The Boxanagar result is also significant given that in Tripura, the Congress — part of the 28-member INDIA alliance — did not field any candidate to help prevent a possible split in the non-BJP vote. This is a strategy the Opposition plans to replicate elsewhere to bolster its chances against the BJP in the 2024 general elections. The Boxanagar result, however, exposed the limitations of the INDIA alliance in effectively taking on the BJP in the absence of seamless coordination among workers and leaders of the constituent parties. 

The Boxanagar by-election was necessitated by the death of Samsul Haque, the sitting CPI(M) MLA. Haque’s son Mizan Hossain contested the bypoll on a CPI(M) ticket and was trounced by Tafajjal Hossain of the BJP.

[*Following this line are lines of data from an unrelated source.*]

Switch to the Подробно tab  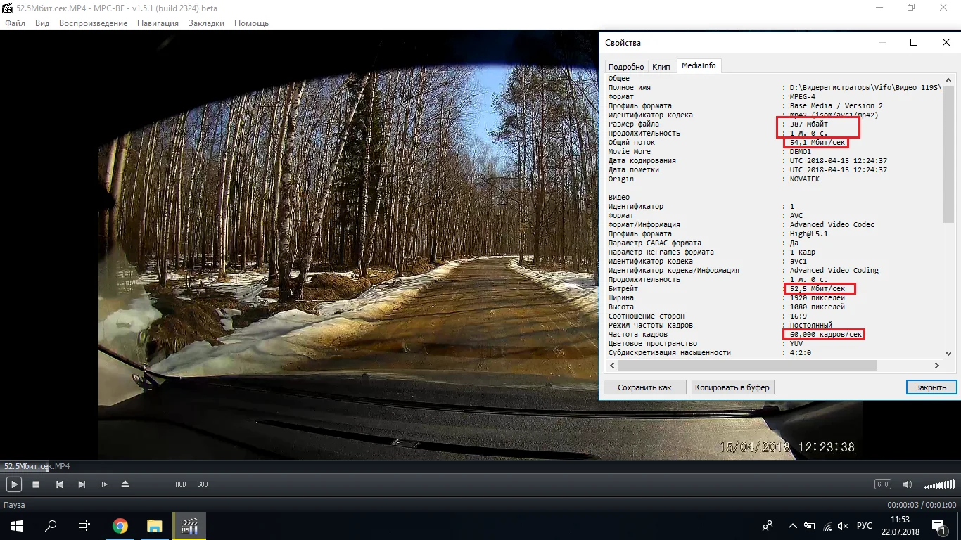point(625,67)
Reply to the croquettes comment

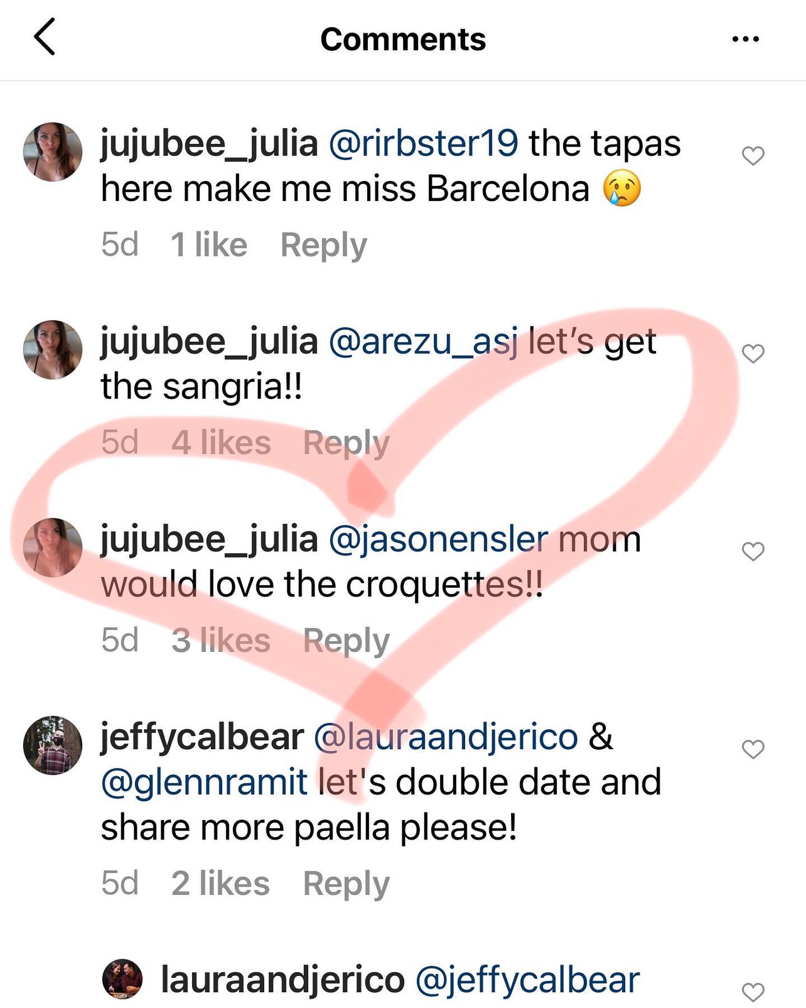346,641
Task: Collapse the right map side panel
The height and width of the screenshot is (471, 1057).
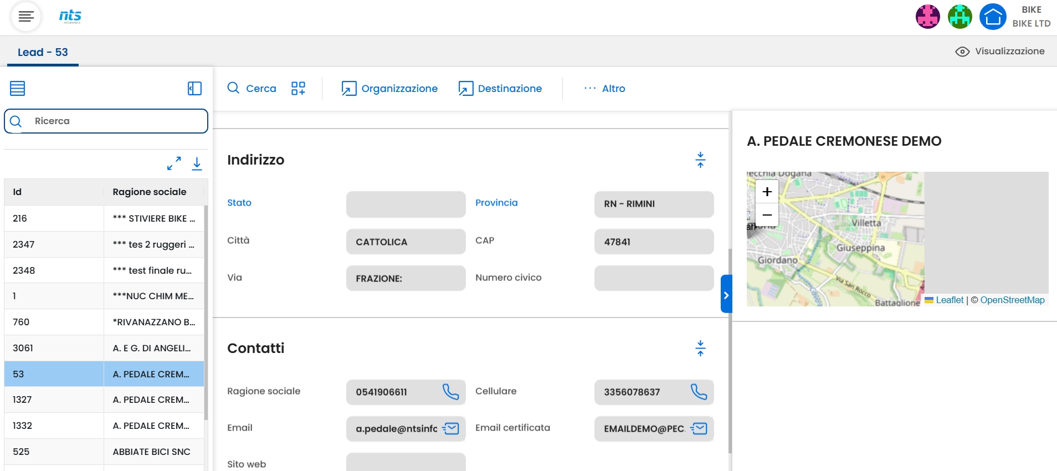Action: click(726, 295)
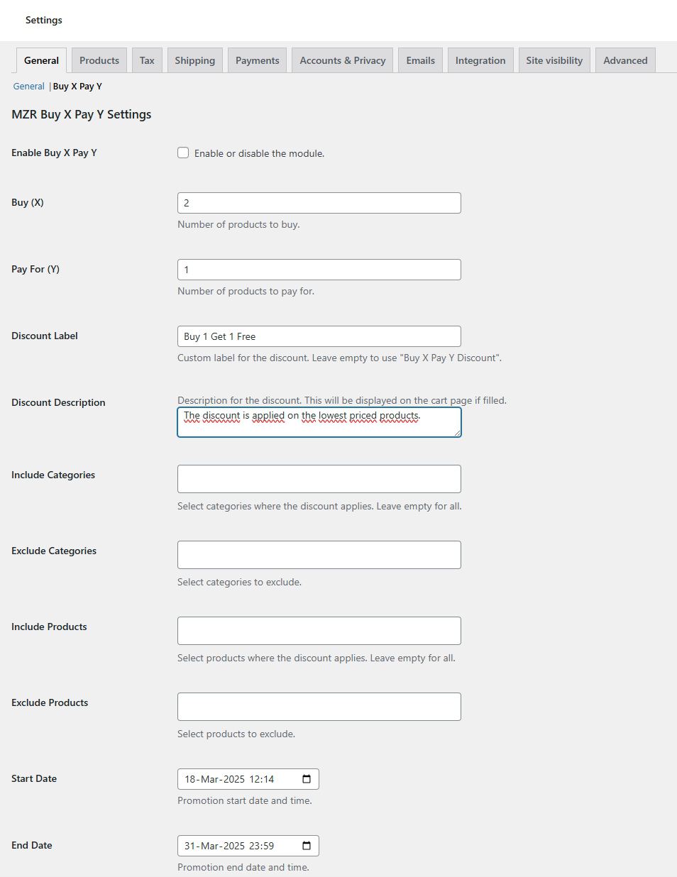Open the Emails settings tab
Image resolution: width=677 pixels, height=877 pixels.
[x=421, y=60]
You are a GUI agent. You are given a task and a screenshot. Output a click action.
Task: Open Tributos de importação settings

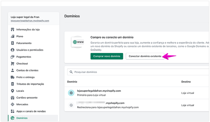[x=30, y=84]
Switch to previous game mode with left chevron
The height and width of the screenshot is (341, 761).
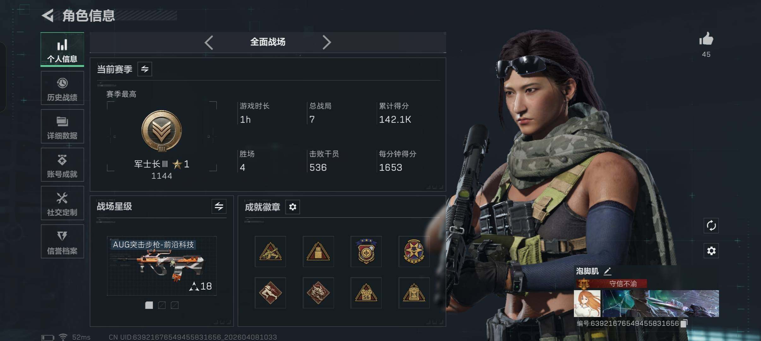209,42
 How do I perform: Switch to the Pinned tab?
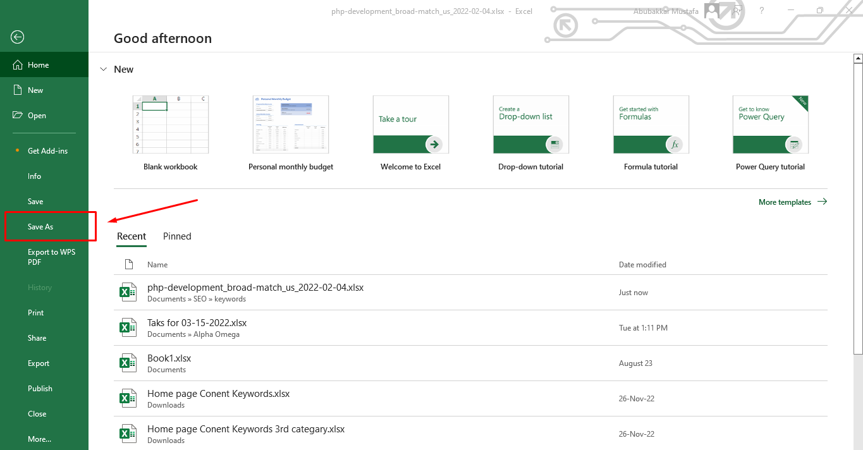pyautogui.click(x=176, y=236)
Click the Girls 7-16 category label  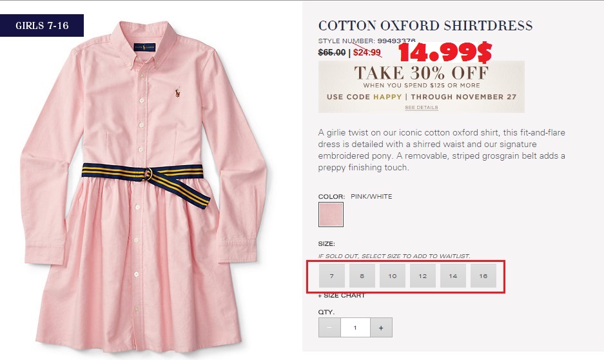point(42,26)
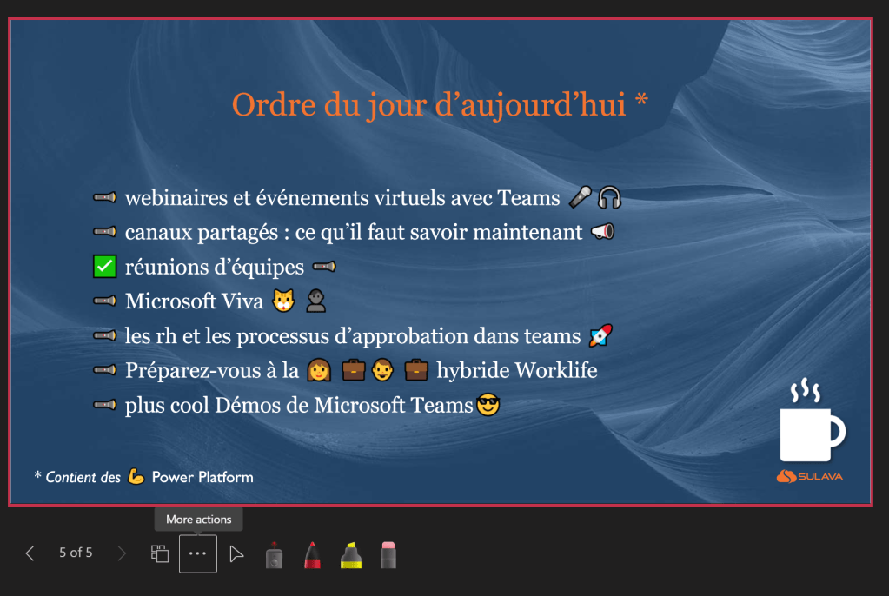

Also Read: Mayawati’s NOTA appeal in Ghosi yields little — story behind Dara Singh Chauhan’s loss & INDIA’s gain


What went wrong for INDIA in Boxanagar

Fissures between the Left and the Congress emerged soon after the former announced its candidates for the two seats where by-elections were held on 5 September along with five other assembly seats, one each in Uttar Pradesh, Uttarakhand, West Bengal, Kerala and Jharkhand.

The Congress expressed its displeasure, accusing the CPI(M) of announcing candidates even as talks were underway between the two parties, and the state’s principal Opposition party TIPRA Motha, to work out a common campaign strategy. 

Eventually, though the Congress largely stayed away from addressing any rally in favour of the CPI(M) candidate and instead appealed to people to vote for the INDIA alliance, it did not hide its displeasure even after the declaration of results.

It is a fact that free and fair polls have become an impossibility under the BJP in Tripura. But I must add that the CPI(M) should have been more proactive in taking all the Opposition parties together, Congress state president Ashish Saha told reporters Friday.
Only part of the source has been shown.